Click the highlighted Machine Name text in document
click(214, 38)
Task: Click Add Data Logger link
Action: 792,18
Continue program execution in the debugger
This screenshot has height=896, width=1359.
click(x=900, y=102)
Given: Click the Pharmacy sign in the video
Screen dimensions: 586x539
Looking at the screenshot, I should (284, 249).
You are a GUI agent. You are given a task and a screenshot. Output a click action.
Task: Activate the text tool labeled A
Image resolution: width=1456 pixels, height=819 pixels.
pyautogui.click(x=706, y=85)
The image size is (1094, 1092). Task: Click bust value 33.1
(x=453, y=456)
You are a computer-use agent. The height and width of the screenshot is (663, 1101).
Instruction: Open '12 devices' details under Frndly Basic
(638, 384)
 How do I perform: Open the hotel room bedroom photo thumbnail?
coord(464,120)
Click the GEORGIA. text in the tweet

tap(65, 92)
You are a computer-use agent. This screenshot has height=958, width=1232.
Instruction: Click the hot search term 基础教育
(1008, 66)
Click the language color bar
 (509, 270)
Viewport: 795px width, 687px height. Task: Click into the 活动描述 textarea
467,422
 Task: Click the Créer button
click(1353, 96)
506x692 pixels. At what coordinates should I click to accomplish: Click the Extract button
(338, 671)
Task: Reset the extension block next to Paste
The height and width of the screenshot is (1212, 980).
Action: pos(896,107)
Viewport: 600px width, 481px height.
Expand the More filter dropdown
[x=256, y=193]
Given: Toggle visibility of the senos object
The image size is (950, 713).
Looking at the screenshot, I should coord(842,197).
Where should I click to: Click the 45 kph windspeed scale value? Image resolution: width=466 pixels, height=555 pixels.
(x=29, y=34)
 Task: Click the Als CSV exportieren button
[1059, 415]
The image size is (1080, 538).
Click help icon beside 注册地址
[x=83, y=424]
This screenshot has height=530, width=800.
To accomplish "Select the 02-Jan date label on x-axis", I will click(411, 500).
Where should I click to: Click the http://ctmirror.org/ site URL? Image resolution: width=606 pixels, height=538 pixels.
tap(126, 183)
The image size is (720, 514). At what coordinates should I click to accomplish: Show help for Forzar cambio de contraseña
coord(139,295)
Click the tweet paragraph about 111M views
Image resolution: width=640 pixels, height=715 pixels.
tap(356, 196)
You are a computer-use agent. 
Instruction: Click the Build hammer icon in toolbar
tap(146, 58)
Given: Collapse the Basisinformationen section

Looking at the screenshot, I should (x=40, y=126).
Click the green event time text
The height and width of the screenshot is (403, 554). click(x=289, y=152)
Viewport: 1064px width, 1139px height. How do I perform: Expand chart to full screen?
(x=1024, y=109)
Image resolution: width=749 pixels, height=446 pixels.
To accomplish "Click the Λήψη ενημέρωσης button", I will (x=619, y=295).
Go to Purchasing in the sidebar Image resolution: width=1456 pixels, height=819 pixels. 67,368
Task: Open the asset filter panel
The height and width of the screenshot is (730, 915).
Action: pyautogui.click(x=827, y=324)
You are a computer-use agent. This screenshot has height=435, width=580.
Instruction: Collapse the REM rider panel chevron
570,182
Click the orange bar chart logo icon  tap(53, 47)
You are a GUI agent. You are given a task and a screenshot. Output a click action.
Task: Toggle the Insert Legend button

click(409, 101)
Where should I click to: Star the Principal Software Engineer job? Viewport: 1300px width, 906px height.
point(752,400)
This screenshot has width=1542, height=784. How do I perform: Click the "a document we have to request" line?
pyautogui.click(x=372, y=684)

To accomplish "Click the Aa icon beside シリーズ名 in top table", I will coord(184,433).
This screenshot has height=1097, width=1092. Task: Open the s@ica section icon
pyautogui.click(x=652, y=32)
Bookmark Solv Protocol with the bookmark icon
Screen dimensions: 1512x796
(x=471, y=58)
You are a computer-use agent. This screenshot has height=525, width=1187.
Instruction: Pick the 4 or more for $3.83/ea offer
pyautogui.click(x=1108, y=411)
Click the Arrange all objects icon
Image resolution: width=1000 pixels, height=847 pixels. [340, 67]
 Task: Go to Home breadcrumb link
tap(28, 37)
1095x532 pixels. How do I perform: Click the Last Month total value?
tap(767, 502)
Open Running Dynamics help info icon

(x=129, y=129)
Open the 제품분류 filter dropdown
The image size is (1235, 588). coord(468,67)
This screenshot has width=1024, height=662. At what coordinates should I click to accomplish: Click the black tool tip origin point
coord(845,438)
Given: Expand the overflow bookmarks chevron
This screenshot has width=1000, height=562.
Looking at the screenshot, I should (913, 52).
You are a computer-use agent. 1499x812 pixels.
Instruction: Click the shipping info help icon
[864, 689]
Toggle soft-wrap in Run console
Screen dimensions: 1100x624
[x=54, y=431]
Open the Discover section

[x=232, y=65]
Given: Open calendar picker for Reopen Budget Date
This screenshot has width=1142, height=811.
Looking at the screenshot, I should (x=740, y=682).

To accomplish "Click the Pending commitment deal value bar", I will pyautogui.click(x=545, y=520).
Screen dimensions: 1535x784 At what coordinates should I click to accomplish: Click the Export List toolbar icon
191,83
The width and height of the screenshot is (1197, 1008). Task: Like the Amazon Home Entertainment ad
= = =
Rewrite all of the lines above, swapping "Screen dimensions" for "Screen size" and leaving everything else unchanged.

EXERCISE RESPONSE:
Click the highlighted Machine Name text in document
click(214, 38)
Task: Click Add Data Logger link
Action: 792,18
Continue program execution in the debugger
This screenshot has height=896, width=1359.
click(x=900, y=102)
Given: Click the Pharmacy sign in the video
Screen size: 586x539
Looking at the screenshot, I should (284, 249).
You are a GUI agent. You are given a task and a screenshot. Output a click action.
Task: Activate the text tool labeled A
Image resolution: width=1456 pixels, height=819 pixels.
pyautogui.click(x=706, y=85)
The image size is (1094, 1092). Task: Click bust value 33.1
(x=453, y=456)
You are a computer-use agent. The height and width of the screenshot is (663, 1101).
Instruction: Open '12 devices' details under Frndly Basic
(638, 384)
 How do I perform: Open the hotel room bedroom photo thumbnail?
coord(464,120)
Click the GEORGIA. text in the tweet

tap(65, 92)
You are a computer-use agent. This screenshot has height=958, width=1232.
Instruction: Click the hot search term 基础教育
(1008, 66)
Click the language color bar
 (509, 270)
Viewport: 795px width, 687px height. Task: Click into the 活动描述 textarea
467,422
 Task: Click the Créer button
click(1353, 96)
506x692 pixels. At what coordinates should I click to accomplish: Click the Extract button
(338, 671)
Task: Reset the extension block next to Paste
The height and width of the screenshot is (1212, 980).
Action: pos(896,107)
Viewport: 600px width, 481px height.
Expand the More filter dropdown
[x=256, y=193]
Given: Toggle visibility of the senos object
The image size is (950, 713).
Looking at the screenshot, I should coord(842,197).
Where should I click to: Click the 45 kph windspeed scale value? Image resolution: width=466 pixels, height=555 pixels.
(x=29, y=34)
 Task: Click the Als CSV exportieren button
[1059, 415]
The image size is (1080, 538).
Click help icon beside 注册地址
[x=83, y=424]
This screenshot has height=530, width=800.
To accomplish "Select the 02-Jan date label on x-axis", I will click(411, 500).
Where should I click to: Click the http://ctmirror.org/ site URL? Image resolution: width=606 pixels, height=538 pixels.
tap(126, 183)
The image size is (720, 514). At what coordinates should I click to accomplish: Show help for Forzar cambio de contraseña
coord(139,295)
Click the tweet paragraph about 111M views
Image resolution: width=640 pixels, height=715 pixels.
tap(356, 196)
You are a computer-use agent. 
Instruction: Click the Build hammer icon in toolbar
tap(146, 58)
Given: Collapse the Basisinformationen section

Looking at the screenshot, I should (x=40, y=126).
Click the green event time text
The height and width of the screenshot is (403, 554). click(x=289, y=152)
Viewport: 1064px width, 1139px height. How do I perform: Expand chart to full screen?
(x=1024, y=109)
Image resolution: width=749 pixels, height=446 pixels.
To accomplish "Click the Λήψη ενημέρωσης button", I will (x=619, y=295).
Go to Purchasing in the sidebar Image resolution: width=1456 pixels, height=819 pixels. 67,368
Task: Open the asset filter panel
The height and width of the screenshot is (730, 915).
Action: pyautogui.click(x=827, y=324)
You are a computer-use agent. This screenshot has height=435, width=580.
Instruction: Collapse the REM rider panel chevron
570,182
Click the orange bar chart logo icon  tap(53, 47)
You are a GUI agent. You are given a task and a screenshot. Output a click action.
Task: Toggle the Insert Legend button

click(409, 101)
Where should I click to: Star the Principal Software Engineer job? Viewport: 1300px width, 906px height.
point(752,400)
This screenshot has width=1542, height=784. How do I perform: Click the "a document we have to request" line?
pyautogui.click(x=372, y=684)

To accomplish "Click the Aa icon beside シリーズ名 in top table", I will coord(184,433).
This screenshot has height=1097, width=1092. Task: Open the s@ica section icon
pyautogui.click(x=652, y=32)
Bookmark Solv Protocol with the bookmark icon
Screen size: 1512x796
(x=471, y=58)
You are a computer-use agent. This screenshot has height=525, width=1187.
Instruction: Pick the 4 or more for $3.83/ea offer
pyautogui.click(x=1108, y=411)
Click the Arrange all objects icon
Image resolution: width=1000 pixels, height=847 pixels. [340, 67]
 Task: Go to Home breadcrumb link
tap(28, 37)
1095x532 pixels. How do I perform: Click the Last Month total value?
tap(767, 502)
Open Running Dynamics help info icon

(x=129, y=129)
Open the 제품분류 filter dropdown
The image size is (1235, 588). coord(468,67)
This screenshot has width=1024, height=662. At what coordinates should I click to accomplish: Click the black tool tip origin point
coord(845,438)
Given: Expand the overflow bookmarks chevron
This screenshot has width=1000, height=562.
Looking at the screenshot, I should (913, 52).
You are a computer-use agent. 1499x812 pixels.
Instruction: Click the shipping info help icon
[864, 689]
Toggle soft-wrap in Run console
Screen size: 1100x624
[x=54, y=431]
Open the Discover section

[x=232, y=65]
Given: Open calendar picker for Reopen Budget Date
This screenshot has width=1142, height=811.
Looking at the screenshot, I should (x=740, y=682).

To accomplish "Click the Pending commitment deal value bar", I will pyautogui.click(x=545, y=520).
Screen size: 1535x784 At what coordinates should I click to accomplish: Click the Export List toolbar icon
191,83
The width and height of the screenshot is (1197, 1008). Task: Like the Amazon Home Entertainment ad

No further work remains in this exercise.